Hammered dulcimers are found in various cultures and regions around the world, each with its own nuances in construction and playing style.


- The response is factually correct, but not really helpful since it is purely observational. Giving it context, aka `System instruction` in AI talk, will help get us a useful answer

In [None]:
my_image = client.files.upload(file="media/Santoor_cagin-kargi-unsplash.jpg")

response= client.models.generate_content(model=my_model,
                                         config=types.GenerateContentConfig(system_instruction="You are being provided an image of an Indian musical instrument"),
                                         contents=[my_image, "Tell me about this instrument"])
print(response.text)

Certainly! Based on the image, the instrument is most likely a Santoor. 
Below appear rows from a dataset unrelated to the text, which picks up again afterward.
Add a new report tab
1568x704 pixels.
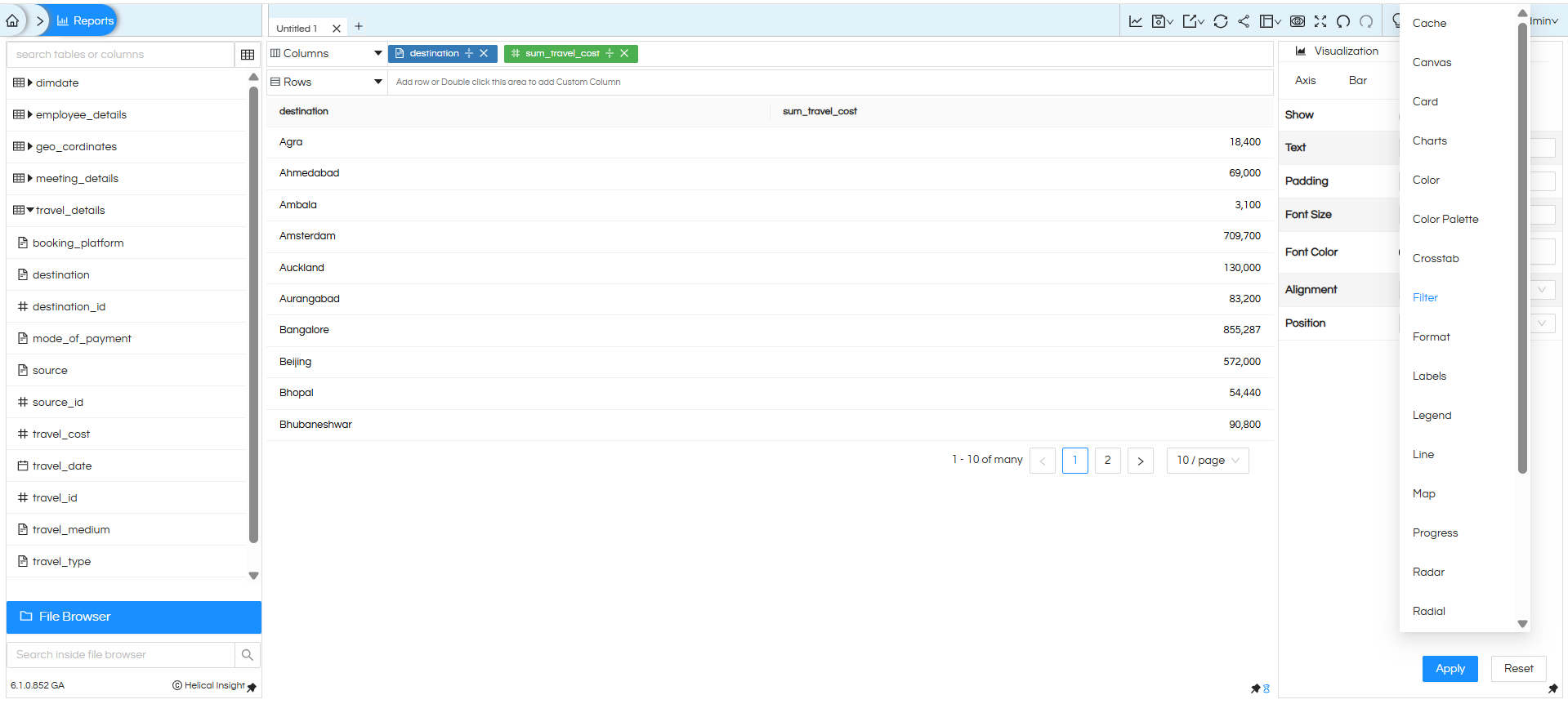coord(359,27)
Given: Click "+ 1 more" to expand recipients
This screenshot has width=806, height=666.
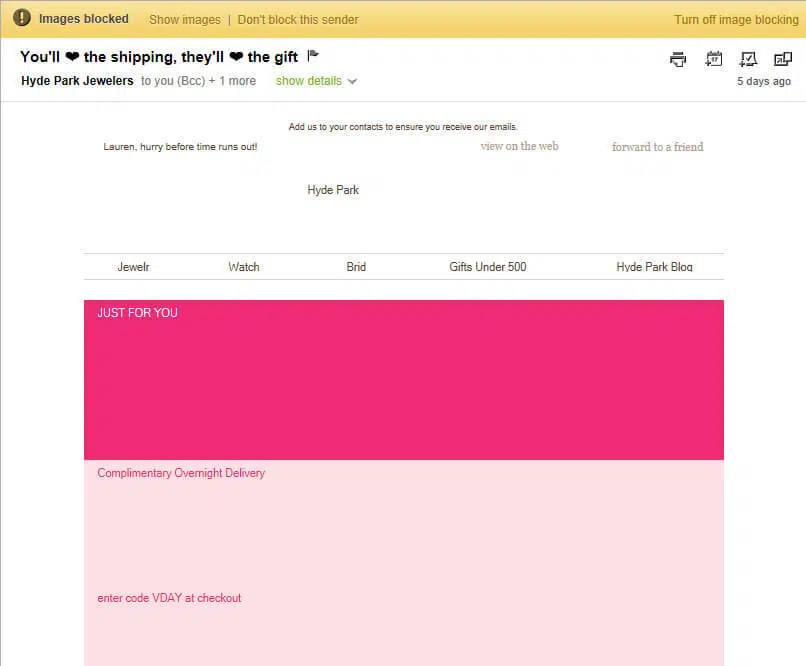Looking at the screenshot, I should [x=232, y=81].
Here are some key features to note:

*   It's a trapezoid-shaped instrument with numerous strings stretched across it.
*   The player is holding small mallets or hammers (though they might also use a plectrum-like ring in this case) to strike the strings.

The Santoor is a hammered dulcimer and a traditional instrument that's particularly popular in Indian classical music.



### Streaming response

By default, the model returns a response only after the entire generation process is complete. Streaming responses can be used to receive instances as they are generated



In [28]:
response = client.models.generate_content_stream(
                                                model= my_model,
                                                contents=["Explain how AI works"]
)
# the response will be streamed in chunks

for chunk in response:
    print(chunk.text, end="")

Okay, let's break down how AI works, trying to make it understandable without getting bogged down in too much technical jargon.  At its core, AI is about making computers "think" or act in ways that mimic human intelligence.

**The Fundamental Idea:**

The basic premise is this: Instead of explicitly programming a computer with step-by-step instructions for *every* possible situation, we give it the ability to *learn* from data, identify patterns, and make decisions or predictions based on what it has learned.

**Key Components and Concepts:**

1.  **Data:**

    *   **The Fuel of AI:** Data is the raw material that AI systems learn from.  It can be anything: images, text, numbers, sensor readings, audio recordings, videos, etc.
    *   **Quantity and Quality Matter:**  The more data an AI system has to learn from, the better it typically performs.  But equally important is the *quality* of the data.  If the data is biased, incomplete, or inaccurate, the AI will learn those biases and 

### Chat aka multi-turn conversations

In [29]:
chat = client.chats.create(model=my_model)
response= chat.send_message("I have a dog and a cat in my house")
print(response.text)

response = chat.send_message("How many paws are in my house?")
print(response.text)

That's great! Having a dog and a cat can bring a lot of joy to a home. Do they get along well? What are their names?

Okay, let's calculate!

*   You have a dog, which has 4 paws.
*   You have a cat, which has 4 paws.
*   You have you, and presumably other human family members, who have feet, not paws. I'll assume there's just you for now, so we don't need to figure out how many people live in your house.

So, 4 paws (dog) + 4 paws (cat) = 8 paws.

Therefore, there are **8** paws in your house.



An easier way to keep track of the conversation history - collect multiple rounds of prompts and responses into a chat

In [30]:
for message in chat.get_history():
    print(f'Role - {message.role}, end=":"')
    print(message.parts[0].text)

Role - user, end=":"
I have a dog and a cat in my house
Role - model, end=":"
That's great! Having a dog and a cat can bring a lot of joy to a home. Do they get along well? What are their names?

Role - user, end=":"
How many paws are in my house?
Role - model, end=":"
Okay, let's calculate!

*   You have a dog, which has 4 paws.
*   You have a cat, which has 4 paws.
*   You have you, and presumably other human family members, who have feet, not paws. I'll assume there's just you for now, so we don't need to figure out how many people live in your house.

So, 4 paws (dog) + 4 paws (cat) = 8 paws.

Therefore, there are **8** paws in your house.